For Lovecraft the soft gray matter which humans cherish so deeply cannot stand up to such an assault. Yet asylums have long been closed and the psychiatric wards are not overflowing at the rate he would expect. It is because, in part, that the naturalism of philosophies of science treat nature as an innocuous container or cheery factory of things which the scientist can rearrange accordingly. That is, even if the Promethean attitude towards nature is no longer exploitative, a view of nature as still mechanistic lingers even in ecological thinking.

Even Roy Bhaskar’s Realist Theory of Science, sweeps nature into a rhetorical corner as only a generative mechanism or in Cohen and Stewart’s wonderful Collapse of Chaos, nature is left somewhere in the clutches of real patterns. But there always lingers an epistemological wedge which keeps nature from fleeing into ontological obscurity. Of course we know what nature is and if we do not know we worship it or respect to the limit of our own poetical fancy. This split is what the late Pierre Hadot referred to as the Promethean/Orphic split.

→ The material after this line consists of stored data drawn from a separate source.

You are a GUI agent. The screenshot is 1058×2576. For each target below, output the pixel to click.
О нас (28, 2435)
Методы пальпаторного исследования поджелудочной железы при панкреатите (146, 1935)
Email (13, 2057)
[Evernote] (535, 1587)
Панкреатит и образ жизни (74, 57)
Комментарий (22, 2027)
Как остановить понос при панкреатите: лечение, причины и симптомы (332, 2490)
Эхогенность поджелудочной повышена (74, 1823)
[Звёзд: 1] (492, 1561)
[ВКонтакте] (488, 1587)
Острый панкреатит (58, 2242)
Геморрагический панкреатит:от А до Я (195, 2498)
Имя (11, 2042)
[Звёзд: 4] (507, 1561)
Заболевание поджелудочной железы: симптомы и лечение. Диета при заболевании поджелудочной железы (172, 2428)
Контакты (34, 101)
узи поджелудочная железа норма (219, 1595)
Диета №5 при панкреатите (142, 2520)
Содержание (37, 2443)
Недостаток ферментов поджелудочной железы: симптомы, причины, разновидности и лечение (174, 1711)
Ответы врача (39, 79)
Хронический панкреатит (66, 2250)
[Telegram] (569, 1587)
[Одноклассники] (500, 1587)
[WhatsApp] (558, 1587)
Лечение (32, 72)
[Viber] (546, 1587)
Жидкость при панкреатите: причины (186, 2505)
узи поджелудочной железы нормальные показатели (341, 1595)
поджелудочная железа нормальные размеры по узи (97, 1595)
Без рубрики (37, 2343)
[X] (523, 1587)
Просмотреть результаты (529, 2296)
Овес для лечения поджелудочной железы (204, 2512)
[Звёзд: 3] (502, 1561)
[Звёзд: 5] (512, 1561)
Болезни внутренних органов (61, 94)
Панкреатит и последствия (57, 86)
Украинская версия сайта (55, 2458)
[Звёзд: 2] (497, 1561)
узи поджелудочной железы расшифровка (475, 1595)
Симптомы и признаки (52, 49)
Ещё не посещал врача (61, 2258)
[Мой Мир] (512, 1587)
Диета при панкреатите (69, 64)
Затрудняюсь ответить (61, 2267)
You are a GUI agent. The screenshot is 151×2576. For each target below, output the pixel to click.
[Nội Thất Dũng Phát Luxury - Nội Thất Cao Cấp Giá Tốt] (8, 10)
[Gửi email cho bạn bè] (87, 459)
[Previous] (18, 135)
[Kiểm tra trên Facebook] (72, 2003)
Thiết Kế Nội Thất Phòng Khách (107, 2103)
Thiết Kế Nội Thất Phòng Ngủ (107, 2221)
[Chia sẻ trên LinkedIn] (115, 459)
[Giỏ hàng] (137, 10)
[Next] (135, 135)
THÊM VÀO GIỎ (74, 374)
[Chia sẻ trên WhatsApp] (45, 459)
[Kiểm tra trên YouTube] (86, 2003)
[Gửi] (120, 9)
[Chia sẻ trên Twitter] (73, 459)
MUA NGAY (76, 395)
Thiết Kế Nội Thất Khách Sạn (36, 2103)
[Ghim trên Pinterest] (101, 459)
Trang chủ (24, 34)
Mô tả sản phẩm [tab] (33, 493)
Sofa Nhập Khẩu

This split covers over a more sinister division, the belief that we are in fact separate from nature as both the Promethean and Orphic attitude pre-suppose that nature is over there somewhere either to be exploited or deified. Our new found unnaturalness does not mean that we are suddenly made of tin and diodes but it reinforces the fact that the world, and particular the world of the scientist (according to philosophy), is one composed of epistemological limits and not ontological or natural curiosities. ‘What is that’ is deprived of all its teeth in the post-Renaissance conceptualization of nature where nature = ineligibility. Against this conceptualization Bhaskar argues:

“Science is not an epiphenomenon of nature, for knowledge possesses a material cause of its own kind. But neither is nature a product of man, for the intelligibility of the scientific activities of perception and experiment presupposes the intransitive and structured character of the objects of knowledge, viz. that they exist and act independently of the operations of men and the patterns of events alike” (185).